- [Passage]
As part of the North Atlantic Seafood Forum (NASF) that took place last month, the ASC was proud to sponsor a seminar on sustainability alongside the MSC and GAA. With only a few months of experience in the sector, the forum provided a brilliant chance for a new joiner like me to hear about and better understand some of the key issues and opportunities for the industry.
By Genevra Morrison-Hutton, B2B Marketing Communications Manager
Unlike in previous years where the forum would meet in Bergen, Norway, due to the COVID-19 pandemic this year’s forum was entirely online– thanks to the hard work of the organisers. And in spite of the dramatic global overshadowing of the issue, climate change and its effects remain as pressing as ever for the seafood industry.
Chaired by Mike Mitchell of Fair Seas Limited, the sustainability seminar brought together speakers spanning politics, science and academia, fishing, manufacturing, food service, retail and the third-sector.
Key presentation highlights included Caroline Holme from GlobeScan speaking about the prominence of environmental concerns in the minds of consumers – most notably in Europe – and their belief that their purchasing decisions can make a difference. She also cited research showing that ‘sustainably sourced’ ranks fifth in purchasing motivators for European consumers, ahead of price. However, questions remain about the gap between consumers’ reported attitudes and their actual behaviours.

- [Exercise instructions]
Decide whether each statement agrees with the article on the NASF sustainability seminar. Answer yes or no for each, and quote the words from the article that settle it.
1. This year's forum met in Bergen, Norway.
2. Mike Mitchell of Fair Seas Limited chaired the sustainability seminar.
3. For European consumers, "sustainably sourced" ranks behind price as a purchasing motivator.

- [Recorded information]
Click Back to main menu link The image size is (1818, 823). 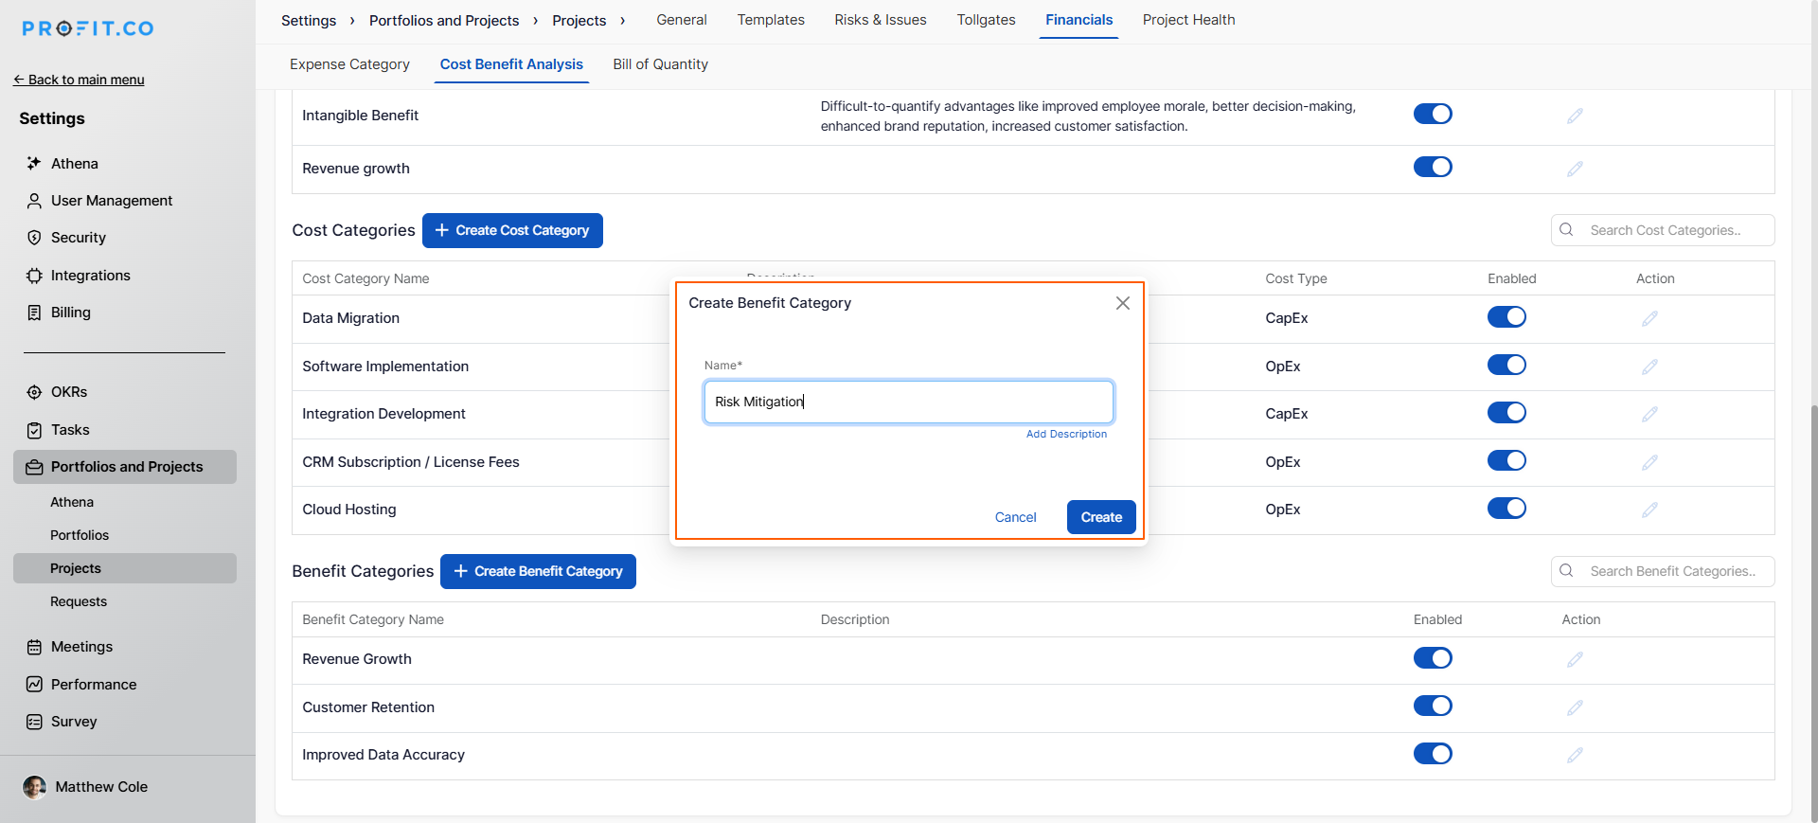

- [Task response]
1. No: "due to the COVID-19 pandemic this year’s forum was entirely online"
2. Yes: "Chaired by Mike Mitchell of Fair Seas Limited"
3. No: "‘sustainably sourced’ ranks fifth in purchasing motivators for European consumers, ahead of price"